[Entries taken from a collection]
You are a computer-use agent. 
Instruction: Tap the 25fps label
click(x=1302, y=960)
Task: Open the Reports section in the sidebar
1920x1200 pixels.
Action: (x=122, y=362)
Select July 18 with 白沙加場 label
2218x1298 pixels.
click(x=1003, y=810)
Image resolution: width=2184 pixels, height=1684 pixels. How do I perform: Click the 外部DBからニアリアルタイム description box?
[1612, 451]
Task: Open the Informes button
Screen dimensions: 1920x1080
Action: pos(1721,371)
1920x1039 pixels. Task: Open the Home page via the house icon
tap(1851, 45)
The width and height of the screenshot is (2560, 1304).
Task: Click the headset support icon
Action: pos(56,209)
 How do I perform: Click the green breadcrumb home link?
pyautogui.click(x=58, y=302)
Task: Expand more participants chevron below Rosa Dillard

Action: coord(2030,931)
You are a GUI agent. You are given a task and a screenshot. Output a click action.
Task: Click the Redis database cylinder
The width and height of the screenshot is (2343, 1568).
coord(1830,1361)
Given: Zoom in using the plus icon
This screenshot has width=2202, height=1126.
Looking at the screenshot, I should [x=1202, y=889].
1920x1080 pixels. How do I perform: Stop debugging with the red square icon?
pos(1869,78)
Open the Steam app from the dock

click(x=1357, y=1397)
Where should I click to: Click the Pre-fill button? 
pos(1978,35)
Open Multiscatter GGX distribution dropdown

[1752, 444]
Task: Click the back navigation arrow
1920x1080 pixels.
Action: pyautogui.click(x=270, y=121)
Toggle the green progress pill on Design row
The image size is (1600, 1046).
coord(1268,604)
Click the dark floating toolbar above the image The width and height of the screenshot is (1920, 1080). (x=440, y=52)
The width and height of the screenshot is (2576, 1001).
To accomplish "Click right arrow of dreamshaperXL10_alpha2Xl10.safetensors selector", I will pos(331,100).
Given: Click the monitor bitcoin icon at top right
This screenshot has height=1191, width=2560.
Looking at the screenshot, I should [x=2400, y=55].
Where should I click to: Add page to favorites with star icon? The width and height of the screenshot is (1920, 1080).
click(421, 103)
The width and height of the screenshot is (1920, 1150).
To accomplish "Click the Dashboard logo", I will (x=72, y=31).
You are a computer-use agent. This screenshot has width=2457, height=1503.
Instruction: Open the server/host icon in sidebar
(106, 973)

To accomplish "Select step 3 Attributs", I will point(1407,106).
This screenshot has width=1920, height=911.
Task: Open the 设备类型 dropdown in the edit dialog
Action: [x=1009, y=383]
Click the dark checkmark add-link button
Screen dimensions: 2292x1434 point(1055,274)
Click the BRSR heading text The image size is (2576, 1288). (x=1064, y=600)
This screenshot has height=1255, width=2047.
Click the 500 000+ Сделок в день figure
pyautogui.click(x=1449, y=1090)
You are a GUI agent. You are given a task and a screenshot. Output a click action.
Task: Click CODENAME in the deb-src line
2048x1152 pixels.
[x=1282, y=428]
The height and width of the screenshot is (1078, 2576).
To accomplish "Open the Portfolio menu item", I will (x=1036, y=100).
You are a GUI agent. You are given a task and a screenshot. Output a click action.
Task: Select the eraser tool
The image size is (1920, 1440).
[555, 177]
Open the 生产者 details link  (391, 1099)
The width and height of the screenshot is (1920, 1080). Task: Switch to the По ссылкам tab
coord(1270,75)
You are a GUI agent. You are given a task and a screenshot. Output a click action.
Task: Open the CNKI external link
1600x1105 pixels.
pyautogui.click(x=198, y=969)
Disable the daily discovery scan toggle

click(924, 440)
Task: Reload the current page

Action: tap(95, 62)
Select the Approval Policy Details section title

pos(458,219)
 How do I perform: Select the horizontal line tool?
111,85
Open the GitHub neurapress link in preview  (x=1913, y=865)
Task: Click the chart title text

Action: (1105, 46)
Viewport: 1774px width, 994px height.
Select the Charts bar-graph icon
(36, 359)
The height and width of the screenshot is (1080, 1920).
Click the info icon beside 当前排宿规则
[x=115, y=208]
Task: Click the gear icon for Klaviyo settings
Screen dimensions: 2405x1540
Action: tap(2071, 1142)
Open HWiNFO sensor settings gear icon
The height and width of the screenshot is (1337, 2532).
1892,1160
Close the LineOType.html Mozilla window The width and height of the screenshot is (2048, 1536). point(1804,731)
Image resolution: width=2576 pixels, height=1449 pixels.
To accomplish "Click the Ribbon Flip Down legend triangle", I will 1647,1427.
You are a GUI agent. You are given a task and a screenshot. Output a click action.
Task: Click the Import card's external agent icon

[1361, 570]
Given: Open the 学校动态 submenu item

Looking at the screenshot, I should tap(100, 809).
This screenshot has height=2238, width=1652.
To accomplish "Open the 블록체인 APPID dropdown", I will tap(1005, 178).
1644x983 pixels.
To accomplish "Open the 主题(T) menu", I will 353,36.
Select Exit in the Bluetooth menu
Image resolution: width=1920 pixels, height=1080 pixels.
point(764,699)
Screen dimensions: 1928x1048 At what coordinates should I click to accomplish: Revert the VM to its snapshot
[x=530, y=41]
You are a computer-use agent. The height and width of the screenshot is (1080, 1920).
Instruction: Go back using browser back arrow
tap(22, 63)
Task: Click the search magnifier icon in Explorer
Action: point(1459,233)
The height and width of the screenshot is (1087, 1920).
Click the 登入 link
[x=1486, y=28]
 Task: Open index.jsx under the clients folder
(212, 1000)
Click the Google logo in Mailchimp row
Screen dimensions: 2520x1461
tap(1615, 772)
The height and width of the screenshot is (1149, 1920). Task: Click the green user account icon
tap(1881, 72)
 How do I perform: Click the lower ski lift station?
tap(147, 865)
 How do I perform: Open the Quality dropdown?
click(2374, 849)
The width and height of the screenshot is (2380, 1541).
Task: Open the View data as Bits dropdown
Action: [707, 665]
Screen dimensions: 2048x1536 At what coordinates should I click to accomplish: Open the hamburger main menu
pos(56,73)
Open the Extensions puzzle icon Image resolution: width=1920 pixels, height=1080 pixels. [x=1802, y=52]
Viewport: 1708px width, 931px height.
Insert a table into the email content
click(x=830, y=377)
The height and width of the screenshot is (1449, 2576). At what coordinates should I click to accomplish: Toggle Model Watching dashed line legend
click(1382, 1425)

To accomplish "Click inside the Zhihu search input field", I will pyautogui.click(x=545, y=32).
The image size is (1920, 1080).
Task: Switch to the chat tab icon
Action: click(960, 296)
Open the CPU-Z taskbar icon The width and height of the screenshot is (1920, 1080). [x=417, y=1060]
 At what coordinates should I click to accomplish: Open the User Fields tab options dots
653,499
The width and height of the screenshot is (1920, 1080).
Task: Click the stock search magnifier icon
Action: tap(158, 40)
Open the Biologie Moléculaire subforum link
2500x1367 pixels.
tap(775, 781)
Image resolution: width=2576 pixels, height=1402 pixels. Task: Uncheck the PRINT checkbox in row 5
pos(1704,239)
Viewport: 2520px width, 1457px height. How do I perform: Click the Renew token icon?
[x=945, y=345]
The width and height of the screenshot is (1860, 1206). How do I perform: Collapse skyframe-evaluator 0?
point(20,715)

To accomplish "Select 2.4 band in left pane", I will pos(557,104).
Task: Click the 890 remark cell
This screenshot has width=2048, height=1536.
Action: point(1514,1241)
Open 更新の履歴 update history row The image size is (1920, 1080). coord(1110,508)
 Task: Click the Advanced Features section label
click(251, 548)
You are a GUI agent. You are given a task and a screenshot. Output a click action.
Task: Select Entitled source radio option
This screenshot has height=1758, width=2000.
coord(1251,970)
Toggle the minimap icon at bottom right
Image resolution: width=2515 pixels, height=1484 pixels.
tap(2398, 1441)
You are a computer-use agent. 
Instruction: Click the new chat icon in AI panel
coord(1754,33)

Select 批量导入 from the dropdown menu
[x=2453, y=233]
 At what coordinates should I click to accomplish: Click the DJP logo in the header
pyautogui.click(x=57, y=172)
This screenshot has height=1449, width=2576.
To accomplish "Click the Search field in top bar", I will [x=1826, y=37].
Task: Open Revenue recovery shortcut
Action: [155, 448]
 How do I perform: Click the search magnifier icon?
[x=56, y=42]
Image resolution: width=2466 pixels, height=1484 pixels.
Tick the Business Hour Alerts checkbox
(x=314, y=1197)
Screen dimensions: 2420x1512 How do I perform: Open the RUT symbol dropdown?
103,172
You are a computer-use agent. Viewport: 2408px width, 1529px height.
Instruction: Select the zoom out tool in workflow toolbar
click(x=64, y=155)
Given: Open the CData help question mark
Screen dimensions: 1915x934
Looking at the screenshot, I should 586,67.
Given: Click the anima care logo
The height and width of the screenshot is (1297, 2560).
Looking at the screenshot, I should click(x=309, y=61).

What the exercise asks
Which of the lines above contain "computer"? Return them all.

Answer space
You are a computer-use agent. 
You are a computer-use agent. This screenshot has width=2457, height=1503.
You are a computer-use agent. The height and width of the screenshot is (1080, 1920).
You are a computer-use agent. 
You are a computer-use agent. Viewport: 2408px width, 1529px height.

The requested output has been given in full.